KIP-227 introduced fetch sessions and therefore also a fetch session cache that is maintained per Broker and is limited to 1k by default. Accordingly the fetch session slots cache is shared among all clients. 

In a multi tenant environment with hundreds or thousands of different clients misbehaving clients (e.g. Sarama v1.26.0) may leak fetch sessions excessively. This can lead to high eviction rates of fetch sessions at the broker side. Other clients will likely be impacted by this becasue their fetch session can no longer be found in the fetch session cache; in practice log messages like these will pop up:
{noformat}
Node <number> was unable to process the fetch request with (sessionId=<some-number>, epoch=<some-other-number>): FETCH_SESSION_ID_NOT_FOUND.{noformat}
As an operator I don't know how I could identify clients / sasl users that use the most sessions, nor do I have an option to mitigate the impact of clients that create many fetch sessions.
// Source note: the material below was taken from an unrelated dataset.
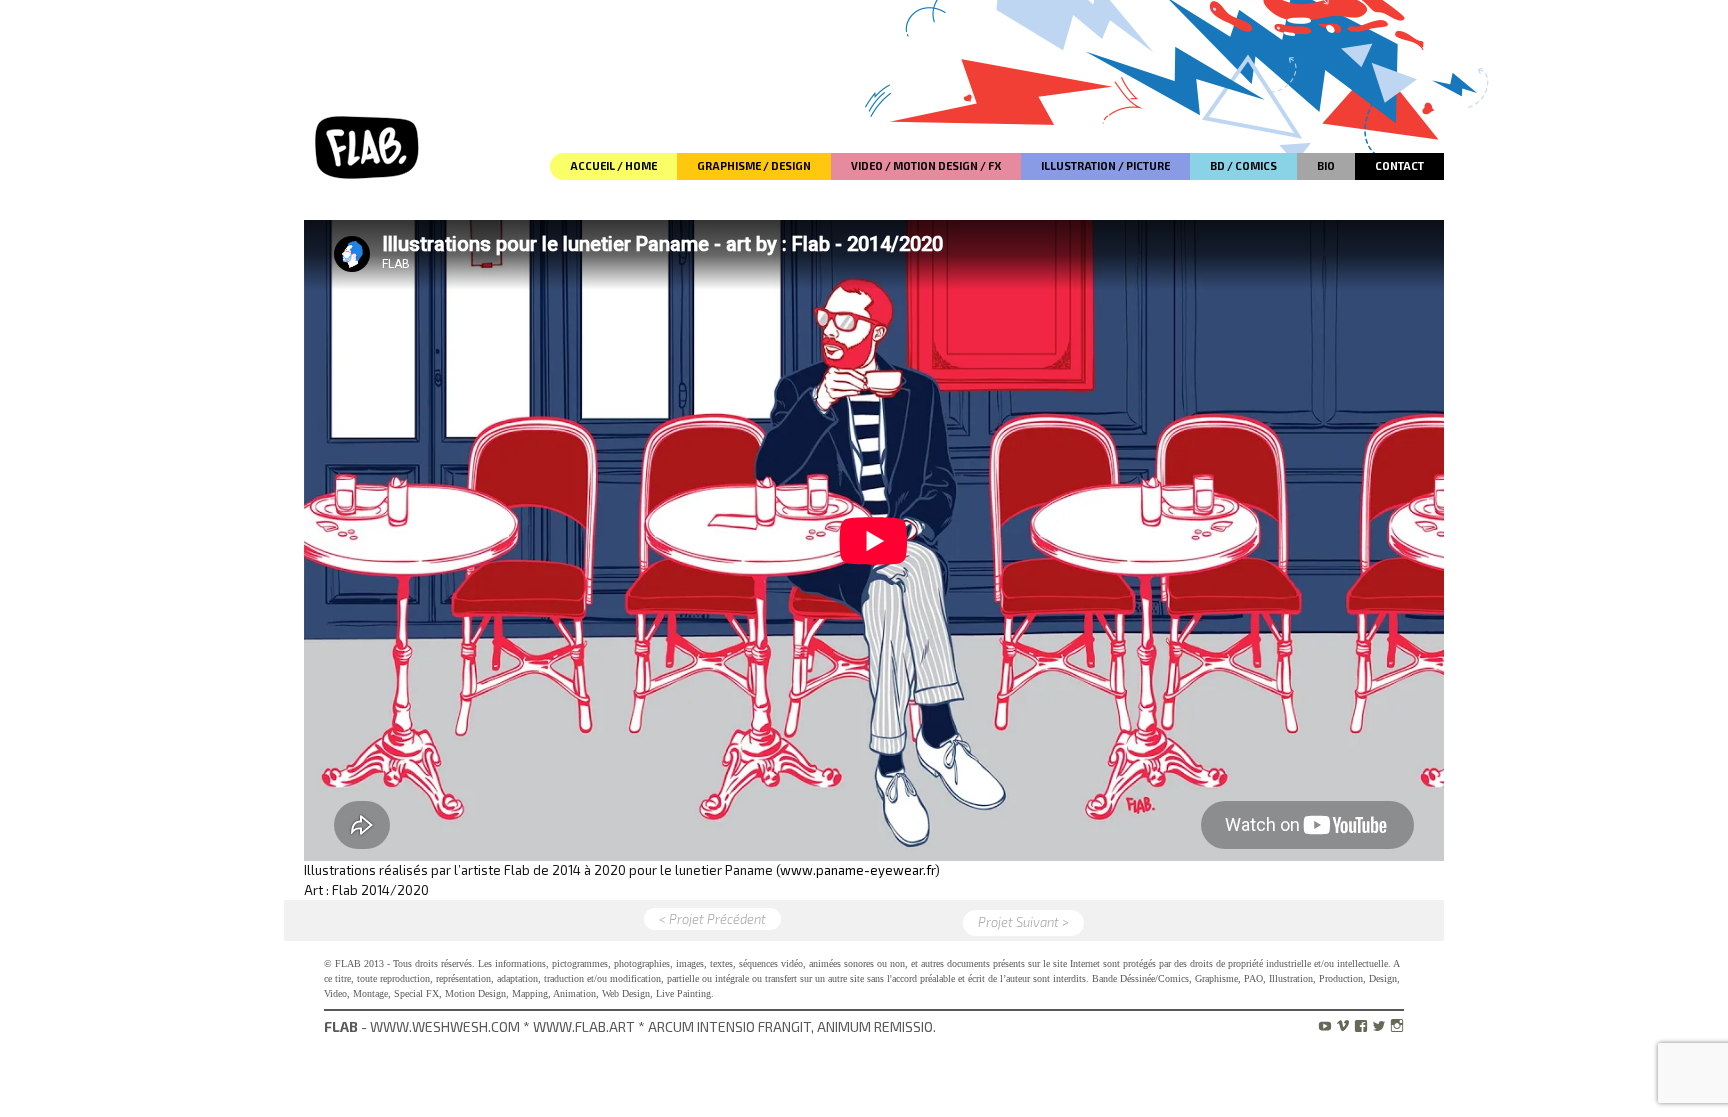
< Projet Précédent (712, 919)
The absence of a quota can be exploited by attackers in untrusted multi tenant environments.

*Proposal*

While I'm not really familiar with the Kafka code I assume that a new quota that limits how many fetch session slots a client can maintain (or create in a certain time window) could be introduced.

Additionally I believe that it would be a nice-to-have to monitor the number of fetch session slots created/maintained per SASL user (and/or) ClientID. This way operators can inform misbehaving clients about the problem with fetch sessions which are likely caused by improper client implementations.